[EXCERPT PROVIDED]:
###
When I look at page 150 of the OBR’s report, on the successive forecasts for spending on disability benefits, I can see that the Government’s envelope within which to deliver this humane disability policy is very clear. When we came to power in 2010, the Government were spending £12 billion on disability benefits, which rose to £16 billion by now, which is an increase of a third. The figure is forecast, with the reversal of the PIP measures, to reach £18 billion by 2020-21. It is clear that the Government have an envelope within which to work to ensure that we have a world-class policy that any of us can defend, even in an environment of fierce and partisan political attack.
###
[RECORD SET]:
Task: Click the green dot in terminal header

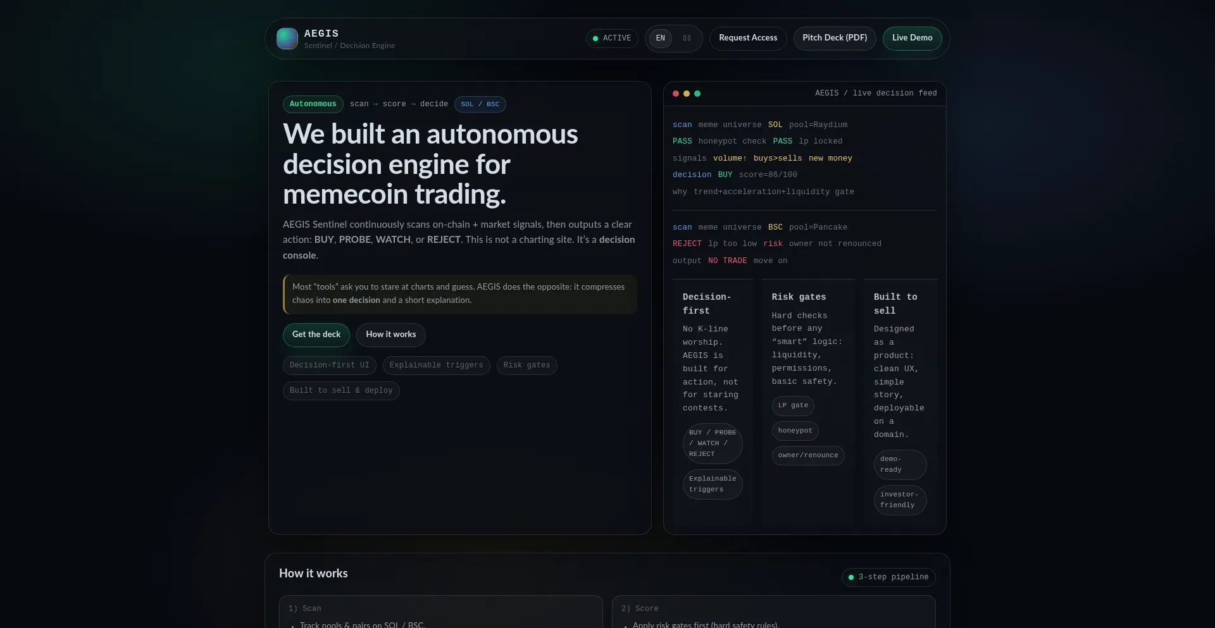Action: (697, 94)
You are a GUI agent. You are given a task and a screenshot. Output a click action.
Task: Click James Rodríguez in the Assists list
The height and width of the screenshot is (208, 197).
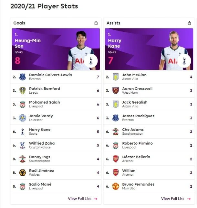coord(138,116)
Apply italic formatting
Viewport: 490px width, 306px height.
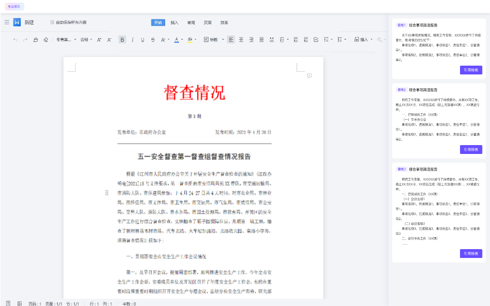coord(132,40)
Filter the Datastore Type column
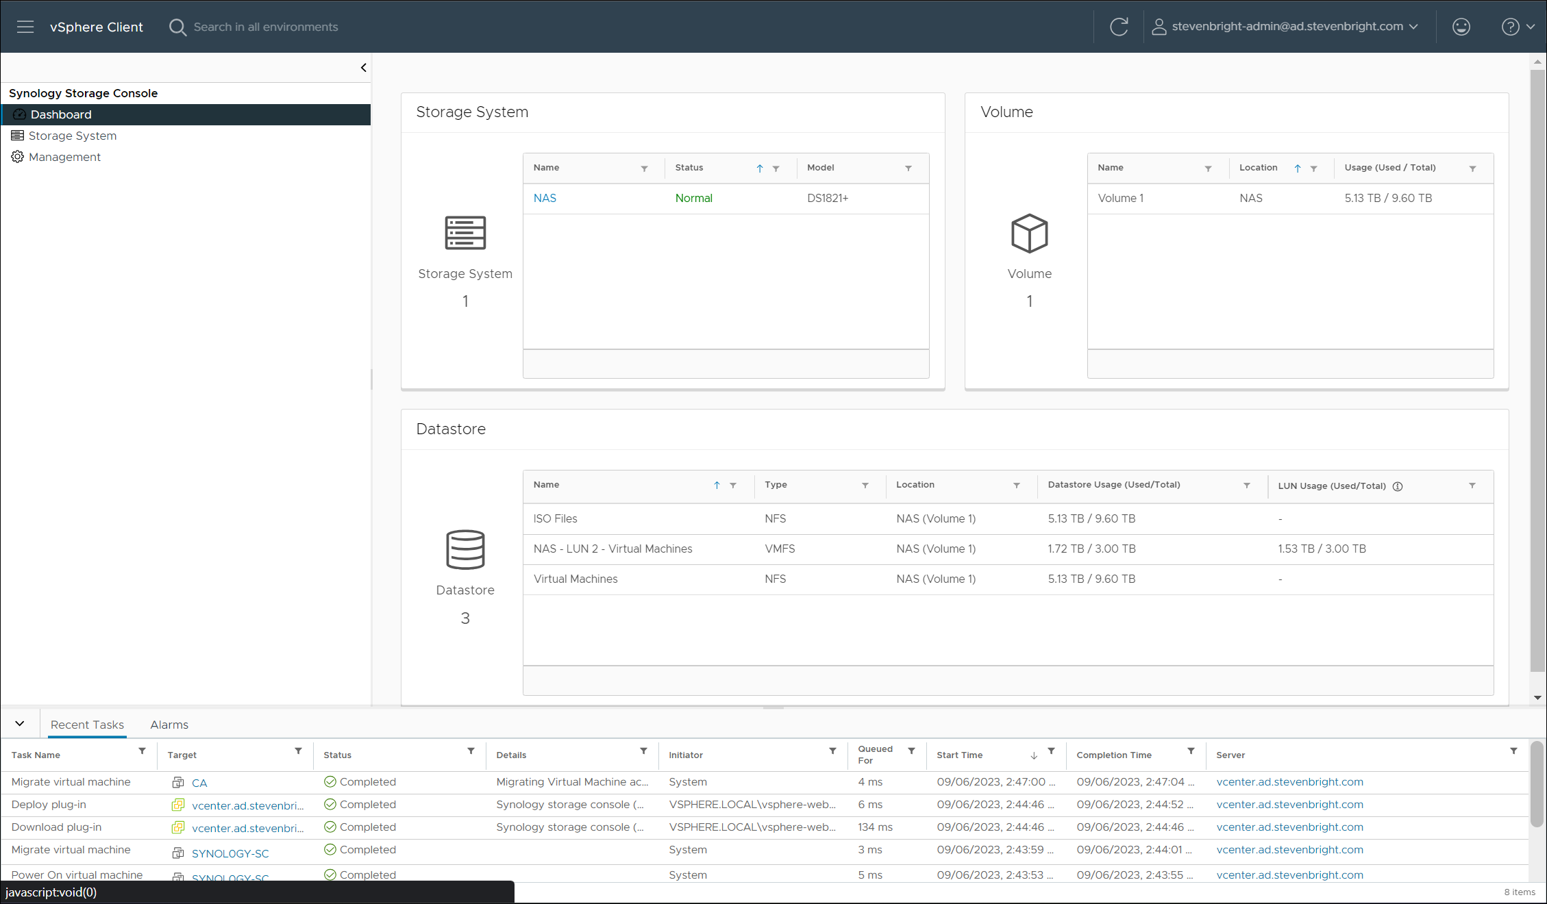Viewport: 1547px width, 904px height. tap(865, 486)
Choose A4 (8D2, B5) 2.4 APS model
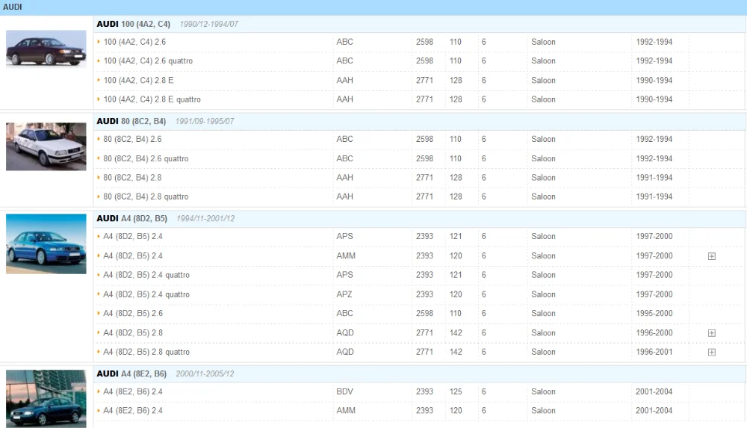The width and height of the screenshot is (747, 428). click(133, 236)
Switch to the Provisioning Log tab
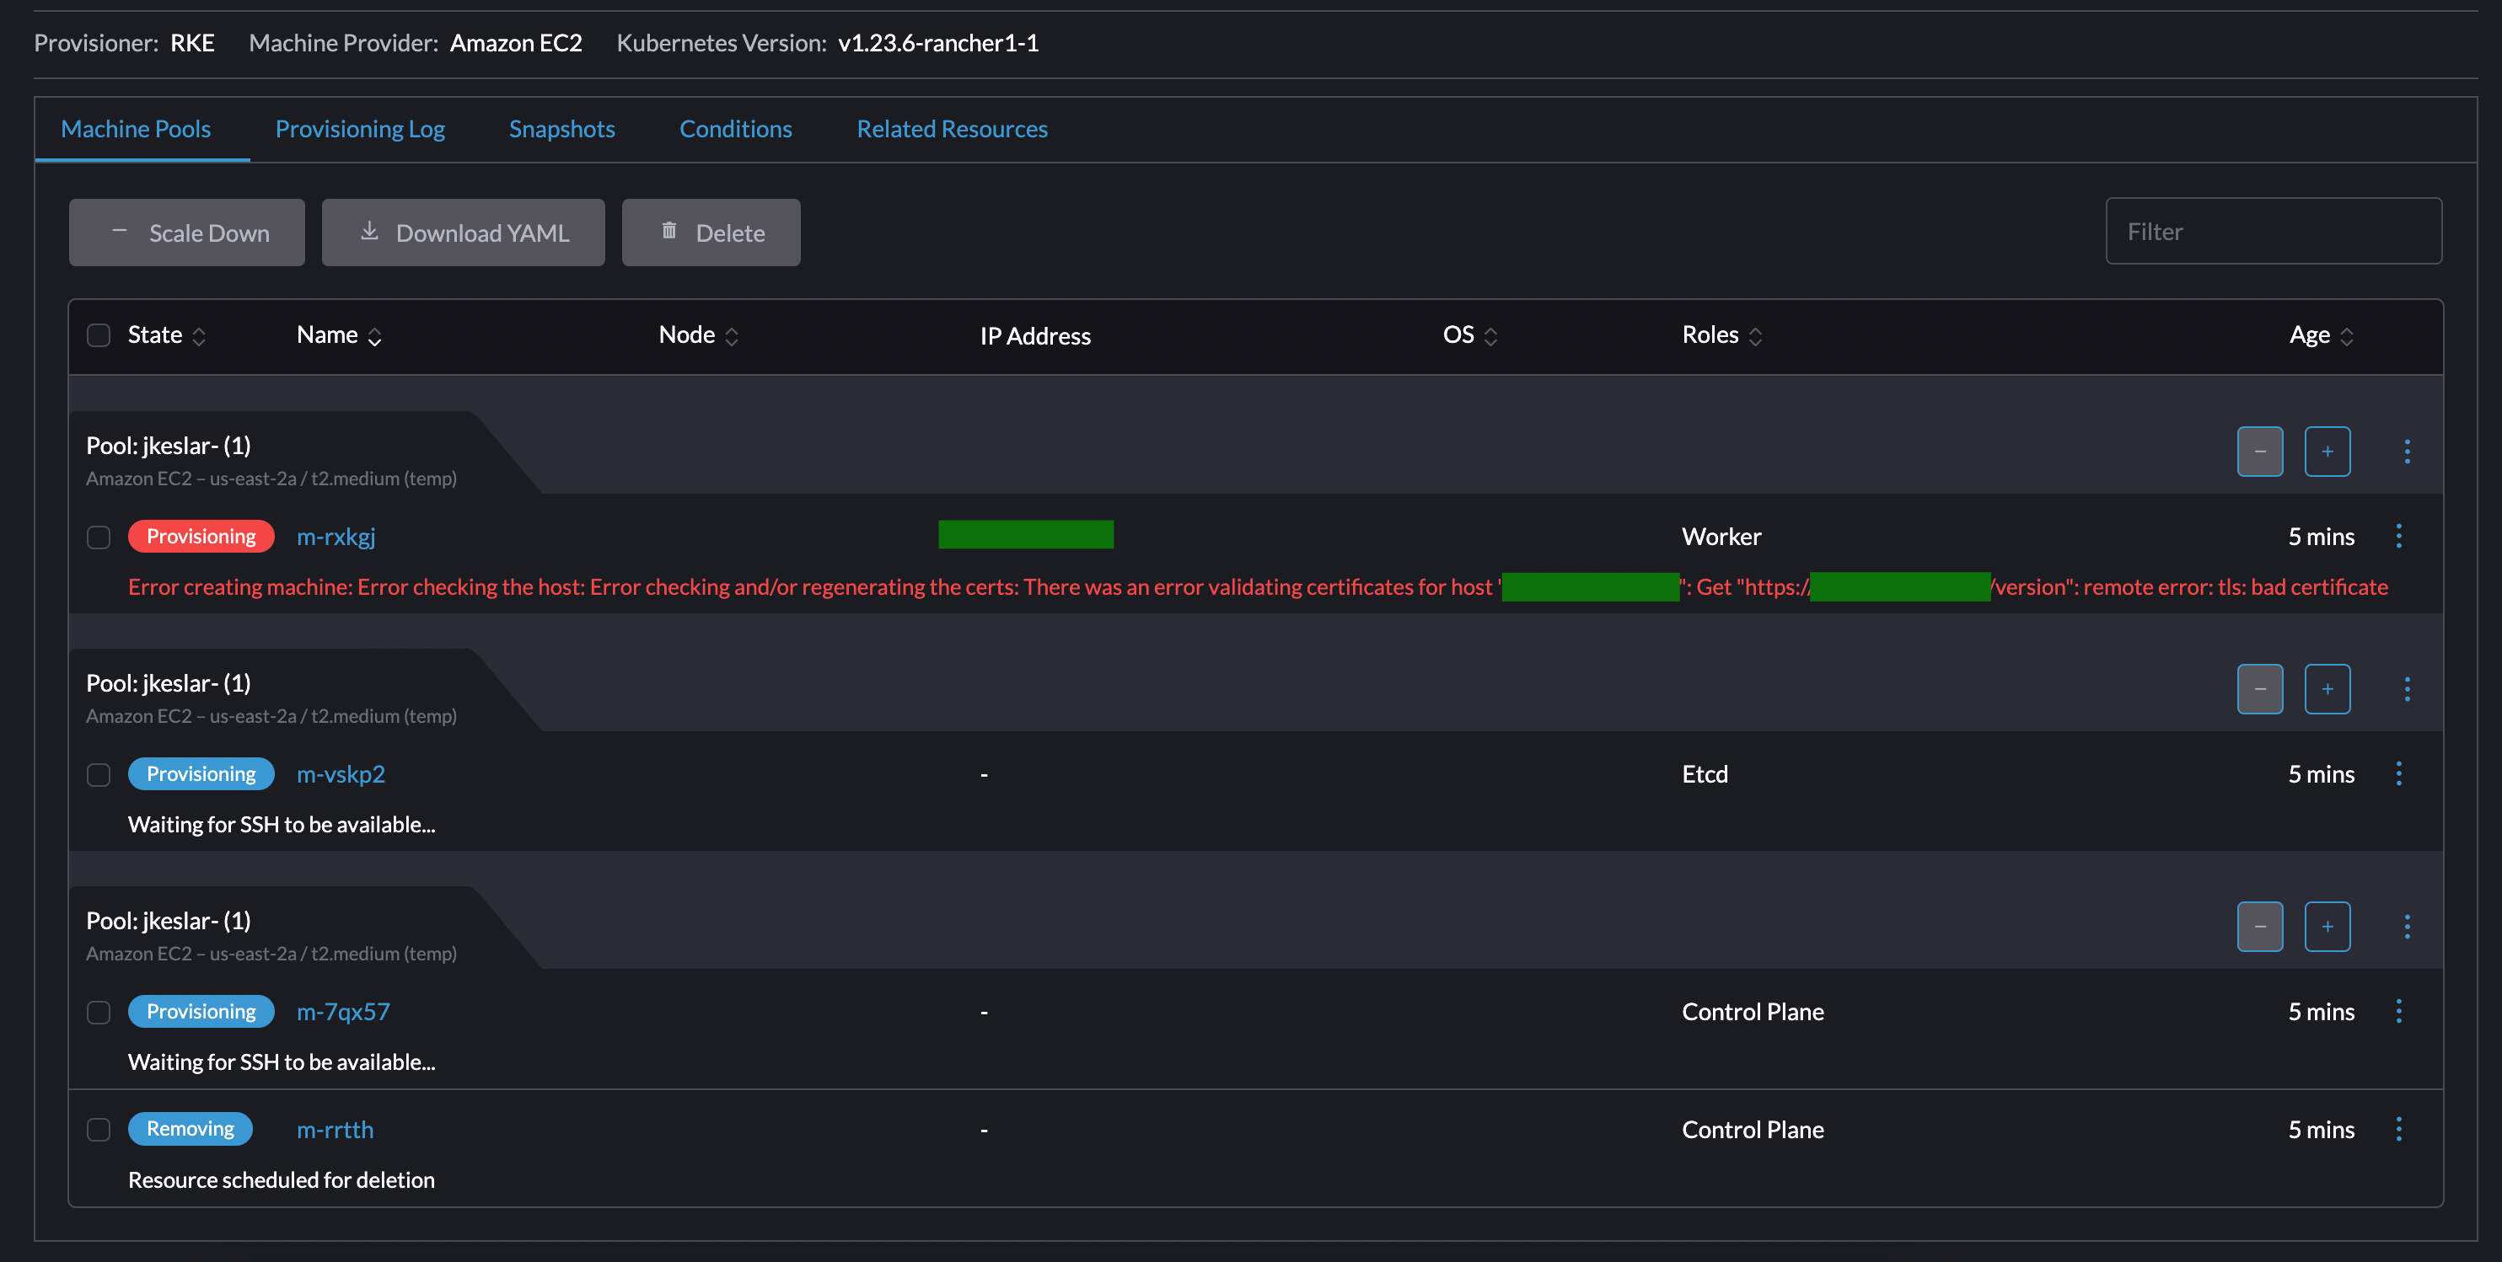Image resolution: width=2502 pixels, height=1262 pixels. 359,128
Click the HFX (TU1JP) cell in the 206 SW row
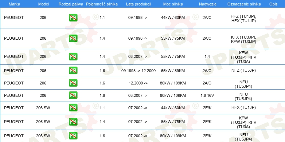Image resolution: width=285 pixels, height=142 pixels. 243,107
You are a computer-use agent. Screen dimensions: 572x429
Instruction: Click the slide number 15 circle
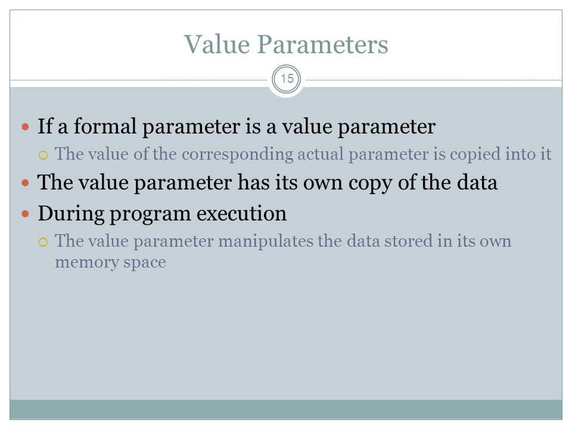point(287,79)
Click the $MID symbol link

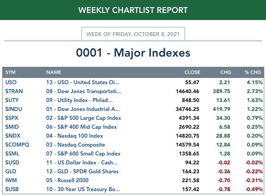[12, 127]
###
[OBJECTIVE]: Please transcribe the stretch from "When I look" through "partisan political attack." in the passage above on disability benefit spending.

[SOLUTION BELOW]:
When I look at page 150 of the OBR’s report, on the successive forecasts for spending on disability benefits, I can see that the Government’s envelope within which to deliver this humane disability policy is very clear. When we came to power in 2010, the Government were spending £12 billion on disability benefits, which rose to £16 billion by now, which is an increase of a third. The figure is forecast, with the reversal of the PIP measures, to reach £18 billion by 2020-21. It is clear that the Government have an envelope within which to work to ensure that we have a world-class policy that any of us can defend, even in an environment of fierce and partisan political attack.